[What is needed] Could you reproduce the items below verbatim, from their first line through the line containing "coordinates (899, 593).", inclusive?

[Supplied records]
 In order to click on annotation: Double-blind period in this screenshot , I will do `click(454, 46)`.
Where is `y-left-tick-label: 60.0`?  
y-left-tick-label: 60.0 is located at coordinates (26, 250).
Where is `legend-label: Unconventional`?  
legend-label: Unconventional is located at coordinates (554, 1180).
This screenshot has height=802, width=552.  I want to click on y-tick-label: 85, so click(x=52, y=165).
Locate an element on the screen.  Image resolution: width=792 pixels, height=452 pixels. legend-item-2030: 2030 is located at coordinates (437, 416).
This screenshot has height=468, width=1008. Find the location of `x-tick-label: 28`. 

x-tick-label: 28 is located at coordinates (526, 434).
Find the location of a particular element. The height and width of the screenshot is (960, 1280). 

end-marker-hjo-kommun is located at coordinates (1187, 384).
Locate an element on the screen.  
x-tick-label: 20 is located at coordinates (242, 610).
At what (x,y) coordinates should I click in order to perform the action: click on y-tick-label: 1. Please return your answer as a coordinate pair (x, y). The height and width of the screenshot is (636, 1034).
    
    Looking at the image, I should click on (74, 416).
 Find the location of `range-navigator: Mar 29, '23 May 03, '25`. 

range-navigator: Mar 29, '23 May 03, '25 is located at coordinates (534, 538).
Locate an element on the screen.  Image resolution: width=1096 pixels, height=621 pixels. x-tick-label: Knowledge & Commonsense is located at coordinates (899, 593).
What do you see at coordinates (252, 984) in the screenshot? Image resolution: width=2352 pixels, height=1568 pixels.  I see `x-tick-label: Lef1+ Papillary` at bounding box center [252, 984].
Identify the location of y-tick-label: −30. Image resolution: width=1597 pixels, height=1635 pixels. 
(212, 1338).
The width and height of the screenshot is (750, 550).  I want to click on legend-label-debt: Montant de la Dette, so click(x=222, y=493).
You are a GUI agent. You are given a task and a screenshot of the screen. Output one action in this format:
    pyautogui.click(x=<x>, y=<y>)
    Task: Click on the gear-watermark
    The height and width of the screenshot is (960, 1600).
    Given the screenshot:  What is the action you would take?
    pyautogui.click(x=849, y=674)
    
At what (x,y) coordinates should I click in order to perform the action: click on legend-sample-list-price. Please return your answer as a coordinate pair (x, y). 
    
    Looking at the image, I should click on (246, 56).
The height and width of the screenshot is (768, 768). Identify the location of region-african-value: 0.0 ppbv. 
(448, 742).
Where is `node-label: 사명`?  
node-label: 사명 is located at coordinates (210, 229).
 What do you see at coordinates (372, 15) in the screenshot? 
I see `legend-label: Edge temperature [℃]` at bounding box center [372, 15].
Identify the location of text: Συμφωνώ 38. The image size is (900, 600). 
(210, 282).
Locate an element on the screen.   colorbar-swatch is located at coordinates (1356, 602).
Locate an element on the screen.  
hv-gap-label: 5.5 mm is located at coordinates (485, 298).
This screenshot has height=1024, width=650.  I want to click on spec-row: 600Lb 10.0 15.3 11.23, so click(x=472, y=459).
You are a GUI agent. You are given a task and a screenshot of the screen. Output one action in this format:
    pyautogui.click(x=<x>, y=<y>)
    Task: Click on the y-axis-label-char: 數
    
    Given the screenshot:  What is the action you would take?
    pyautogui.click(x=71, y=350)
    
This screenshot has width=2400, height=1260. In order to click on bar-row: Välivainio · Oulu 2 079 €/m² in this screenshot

[Response below]
 In order to click on annotation: Double-blind period in this screenshot , I will do `click(454, 46)`.
Where is `y-left-tick-label: 60.0`?  
y-left-tick-label: 60.0 is located at coordinates (26, 250).
Where is `legend-label: Unconventional`?  
legend-label: Unconventional is located at coordinates (554, 1180).
This screenshot has height=802, width=552.  I want to click on y-tick-label: 85, so click(x=52, y=165).
Locate an element on the screen.  Image resolution: width=792 pixels, height=452 pixels. legend-item-2030: 2030 is located at coordinates (437, 416).
This screenshot has height=468, width=1008. Find the location of `x-tick-label: 28`. 

x-tick-label: 28 is located at coordinates (526, 434).
Find the location of a particular element. The height and width of the screenshot is (960, 1280). 

end-marker-hjo-kommun is located at coordinates (1187, 384).
Locate an element on the screen.  
x-tick-label: 20 is located at coordinates (242, 610).
At what (x,y) coordinates should I click in order to perform the action: click on y-tick-label: 1. Please return your answer as a coordinate pair (x, y). The height and width of the screenshot is (636, 1034).
    
    Looking at the image, I should click on (74, 416).
 Find the location of `range-navigator: Mar 29, '23 May 03, '25`. 

range-navigator: Mar 29, '23 May 03, '25 is located at coordinates (534, 538).
Locate an element on the screen.  Image resolution: width=1096 pixels, height=621 pixels. x-tick-label: Knowledge & Commonsense is located at coordinates (899, 593).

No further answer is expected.